The “Fed Put” Remains in Play: While rising oil prices could complicate the rate-cutting picture, the geopolitical crisis ironically reinforces the case for the Federal Reserve to maintain accommodative conditions rather than tighten. Rates are already at 3.50–3.75% following cuts in late 2025, and the 10-year Treasury yield briefly touched 4.10% before pulling back to 4.06%. The Fed has every incentive to support liquidity during a period of international crisis.
Wall Street Targets Remain Bullish: UBS reiterated its year-end S&P 500 price target of 7,700 even after the Iran strikes, representing 11% upside from Tuesday’s close. They expect “only minimal or a brief disruption to global energy supplies.” Evercore ISI raised its S&P 500 EPS forecast to $304 from $296 following the strong Q4 earnings season. Even Steve Eisman of “The Big Short” fame said he would not change a single trade because of the conflict, calling it “very, very positive” for markets long-term.
The Wild Card: If the War Expands, Throw This Analysis Out
I cannot stress this enough: the single biggest risk to every bullish signal outlined above is an expansion of the Middle East conflict.
Right now, the market is operating under the base case that this conflict will be contained—that the Strait of Hormuz disruption will be temporary, that Trump’s announcement of Navy escorts for tanker traffic will restore shipping, and that diplomatic talks will eventually de-escalate tensions. That assumption is baked into the price action.
But consider the downside risks: Iran’s Revolutionary Guard has vowed to fire on any ship transiting the Strait. Hezbollah has already attacked Tel Aviv. Drones hit the U.S. embassy in Saudi Arabia. Iran struck energy infrastructure in Qatar, forcing the first suspension of Qatari LNG exports in 30 years. Goldman Sachs estimates an $18 per barrel risk premium for a six-week Hormuz closure. Barclays has warned that a sustained closure could send Brent above $100—and possibly above $120 per barrel.

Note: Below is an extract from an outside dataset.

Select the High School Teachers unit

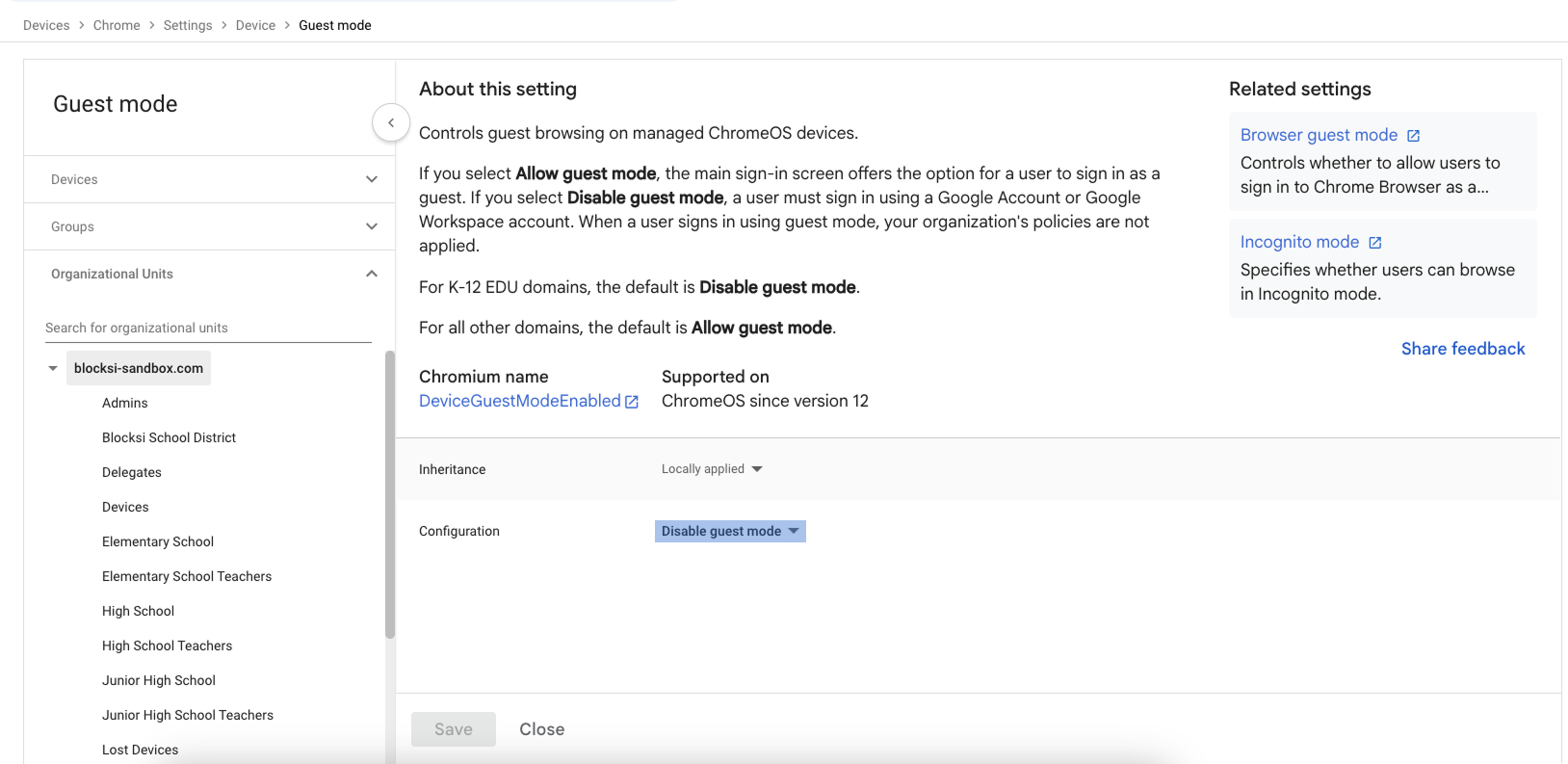(168, 645)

UBS analysts warn that scenario would be a material disruption to global supply.
If this war expands into a multi-front regional conflagration—if oil sustains above $100 for weeks—then the stagflation scenario comes into play. Higher energy costs would feed directly into inflation, tie the Fed’s hands on rate cuts, and crush consumer spending. In that scenario, the 6,000 level on the S&P 500 that Wells Fargo has modeled as its worst case becomes a real possibility.
The Bottom Line
The weight of the technical evidence—VIX curve inversion at its steepest since April, Mag 7 correction stabilizing after four months, XLE failing to follow crude oil higher, powerful intraday recoveries from panic selling, healthy market breadth, and 85 years of historical precedent—strongly suggests that we are in the late innings of this de-risking sell-off.
As long as the Middle East war does not expand, the market’s historical playbook is clear: geopolitical selloffs create buying opportunities, not reasons to run. The S&P 500 typically bottoms within three weeks of a major geopolitical event and is higher three to six months later. We appear to be tracking that pattern.

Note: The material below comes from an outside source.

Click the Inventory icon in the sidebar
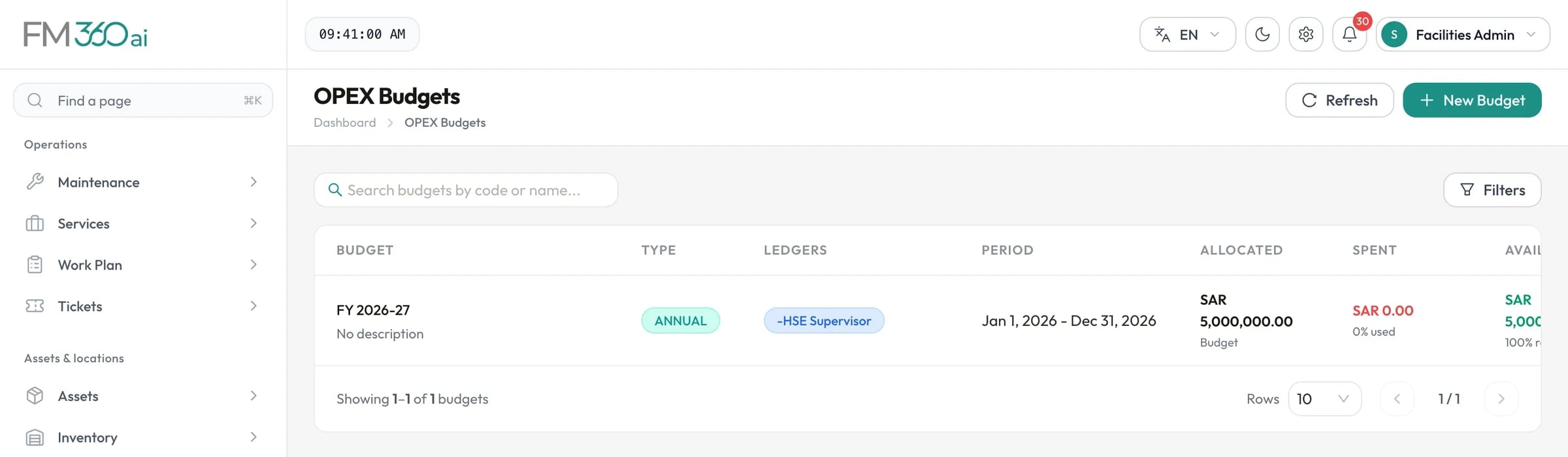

My advice: stay nimble, keep your watch lists ready, and don’t let the headlines drive your portfolio decisions. The panic is doing its job—shaking out weak hands. When that process is complete, the opportunities for disciplined investors will be significant.
But keep one eye on that Strait of Hormuz. That’s the variable that changes everything.
Disclaimer: This newsletter is for informational and educational purposes only and does not constitute investment advice. The author may hold positions in securities mentioned. Past performance is not indicative of future results. Always consult with a qualified financial advisor before making investment decisions.